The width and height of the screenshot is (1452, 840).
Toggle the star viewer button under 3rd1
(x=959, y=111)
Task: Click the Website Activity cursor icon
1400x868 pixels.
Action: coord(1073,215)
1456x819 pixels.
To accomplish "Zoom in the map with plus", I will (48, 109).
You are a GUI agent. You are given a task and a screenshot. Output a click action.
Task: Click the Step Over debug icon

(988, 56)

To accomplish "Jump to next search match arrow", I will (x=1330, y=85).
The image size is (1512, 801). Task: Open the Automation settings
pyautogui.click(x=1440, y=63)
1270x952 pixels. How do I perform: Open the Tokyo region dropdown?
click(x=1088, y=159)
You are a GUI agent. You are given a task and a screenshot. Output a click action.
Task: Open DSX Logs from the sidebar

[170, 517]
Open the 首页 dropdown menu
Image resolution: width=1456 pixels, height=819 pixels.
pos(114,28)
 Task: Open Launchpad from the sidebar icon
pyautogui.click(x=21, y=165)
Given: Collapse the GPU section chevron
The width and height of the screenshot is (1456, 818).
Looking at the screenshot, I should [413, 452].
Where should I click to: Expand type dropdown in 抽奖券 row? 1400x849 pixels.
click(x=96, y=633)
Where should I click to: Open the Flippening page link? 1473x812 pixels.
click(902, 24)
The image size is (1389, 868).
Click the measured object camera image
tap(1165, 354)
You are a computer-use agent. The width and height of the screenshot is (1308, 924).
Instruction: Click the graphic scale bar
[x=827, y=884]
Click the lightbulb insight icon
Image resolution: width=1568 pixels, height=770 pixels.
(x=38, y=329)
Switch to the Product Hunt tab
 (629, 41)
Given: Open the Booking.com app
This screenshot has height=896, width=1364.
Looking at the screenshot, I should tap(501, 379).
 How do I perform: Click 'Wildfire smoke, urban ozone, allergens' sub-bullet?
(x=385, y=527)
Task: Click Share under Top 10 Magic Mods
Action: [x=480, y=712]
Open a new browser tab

PROMPT
Output the full listing exactly as given.

ANSWER FOR THIS EXERCISE
The width and height of the screenshot is (1452, 840).
Toggle the star viewer button under 3rd1
(x=959, y=111)
Task: Click the Website Activity cursor icon
1400x868 pixels.
Action: coord(1073,215)
1456x819 pixels.
To accomplish "Zoom in the map with plus", I will (48, 109).
You are a GUI agent. You are given a task and a screenshot. Output a click action.
Task: Click the Step Over debug icon

(988, 56)

To accomplish "Jump to next search match arrow", I will (x=1330, y=85).
The image size is (1512, 801). Task: Open the Automation settings
pyautogui.click(x=1440, y=63)
1270x952 pixels. How do I perform: Open the Tokyo region dropdown?
click(x=1088, y=159)
You are a GUI agent. You are given a task and a screenshot. Output a click action.
Task: Open DSX Logs from the sidebar

[170, 517]
Open the 首页 dropdown menu
Image resolution: width=1456 pixels, height=819 pixels.
pos(114,28)
 Task: Open Launchpad from the sidebar icon
pyautogui.click(x=21, y=165)
Given: Collapse the GPU section chevron
The width and height of the screenshot is (1456, 818).
Looking at the screenshot, I should [413, 452].
Where should I click to: Expand type dropdown in 抽奖券 row? 1400x849 pixels.
click(x=96, y=633)
Where should I click to: Open the Flippening page link? 1473x812 pixels.
click(902, 24)
The image size is (1389, 868).
Click the measured object camera image
tap(1165, 354)
You are a computer-use agent. The width and height of the screenshot is (1308, 924).
Instruction: Click the graphic scale bar
[x=827, y=884]
Click the lightbulb insight icon
Image resolution: width=1568 pixels, height=770 pixels.
(x=38, y=329)
Switch to the Product Hunt tab
 (629, 41)
Given: Open the Booking.com app
This screenshot has height=896, width=1364.
Looking at the screenshot, I should tap(501, 379).
 How do I perform: Click 'Wildfire smoke, urban ozone, allergens' sub-bullet?
(x=385, y=527)
Task: Click Share under Top 10 Magic Mods
Action: [x=480, y=712]
Open a new browser tab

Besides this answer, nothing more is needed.